Armored vehicle lets troops use PowerPoint on the battlefield

http://www.stripes.com/news/us/armored-vehicle-lets-troops-use-powerpoint-on-the-battlefield-1.381394
By Thomas Gibbons-Neff

The Washington Post, December 1, 2015

This prototype Stryker was integrated with Warfighter Information Network-Tactical Point of Presence capability.
The Stryker, an eight-wheeled armored vehicle used almost exclusively by the U.S. Army, has had a tumultuous history. But now, according to an Army release, it might have found a new calling as a specially outfitted command vehicle that will give troops inside unprecedented communications capabilities.
Fielded in the early 2000s, the Stryker first saw combat in Iraq and had to be modified after its armor was deemed too thin for some of the lower-tech weapons, such as improvised explosive devices, employed by Iraqi insurgents.

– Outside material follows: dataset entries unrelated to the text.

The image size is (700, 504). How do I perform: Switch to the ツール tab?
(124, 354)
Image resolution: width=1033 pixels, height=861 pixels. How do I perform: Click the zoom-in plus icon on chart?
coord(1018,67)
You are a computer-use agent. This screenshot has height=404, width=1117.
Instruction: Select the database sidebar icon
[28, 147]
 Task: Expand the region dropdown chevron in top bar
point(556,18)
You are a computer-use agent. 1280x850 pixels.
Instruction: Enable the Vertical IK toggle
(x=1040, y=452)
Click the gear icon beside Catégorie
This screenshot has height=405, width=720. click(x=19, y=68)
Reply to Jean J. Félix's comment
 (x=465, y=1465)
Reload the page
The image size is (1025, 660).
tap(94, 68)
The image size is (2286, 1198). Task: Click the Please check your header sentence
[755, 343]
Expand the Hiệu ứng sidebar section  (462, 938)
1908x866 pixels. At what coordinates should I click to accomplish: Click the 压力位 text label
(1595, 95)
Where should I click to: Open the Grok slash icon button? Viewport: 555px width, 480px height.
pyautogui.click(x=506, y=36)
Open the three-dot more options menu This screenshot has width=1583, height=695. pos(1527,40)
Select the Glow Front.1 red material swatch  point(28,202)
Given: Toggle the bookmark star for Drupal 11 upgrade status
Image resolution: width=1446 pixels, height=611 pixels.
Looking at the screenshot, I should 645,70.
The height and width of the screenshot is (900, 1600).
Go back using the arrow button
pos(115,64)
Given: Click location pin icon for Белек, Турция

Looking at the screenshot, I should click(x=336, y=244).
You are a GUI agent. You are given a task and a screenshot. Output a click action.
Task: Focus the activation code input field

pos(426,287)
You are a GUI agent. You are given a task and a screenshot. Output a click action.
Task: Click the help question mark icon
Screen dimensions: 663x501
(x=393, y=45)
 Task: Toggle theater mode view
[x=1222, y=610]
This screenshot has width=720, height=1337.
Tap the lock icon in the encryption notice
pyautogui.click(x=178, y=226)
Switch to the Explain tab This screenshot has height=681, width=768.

Strykers are light armored vehicles and sort-of in between for military transportation: Not quite a tank, and not quite a truck, they are often used to move troops quickly with sufficient defensive armament. Traditionally the Stryker is mounted with either a heavy machine gun, a cannon or sometimes even a 105mm howitzer.

The Army's Mobile Tactical Communications Network to Enable Mission Command on the Move, which goes by the much shorter acronym MCOTM, is testing a Stryker that replaces its main armament with something much more sinister: PowerPoint.
The Army release is chock full of abbreviations and jargon that makes it pretty hard to discern what exactly this specially decked-out Stryker can do, but what's clear is that a general in the Army's I Corps requested "a robust tactical vehicle to get him around an active battlefield" and MCOTM obliged him.

The vehicle is designed for a commander at the corps level (so think around 20,000 troops) to be able to interact from the battlefield with both staff (somewhere in the rear) and active battlefield components-such as artillery fires or intelligence assets. This recipe for micromanagement is summed up in the release by Staff Sgt. Daniel Stack, an information staff NCO in the Army's I Corps.


"The proof-of-principle Strykers will allow corps leadership the ability to maintain their regular headquarters staff functions and enablers while in transit, and it's compressed into a design that will enable them to actually interact with the staff during battlefield circulation," said Stack, as quoted by the Army's release. "They'll be able to communicate effectively and still be able to do things like PowerPoint, [just like he would at his desk at HQ]."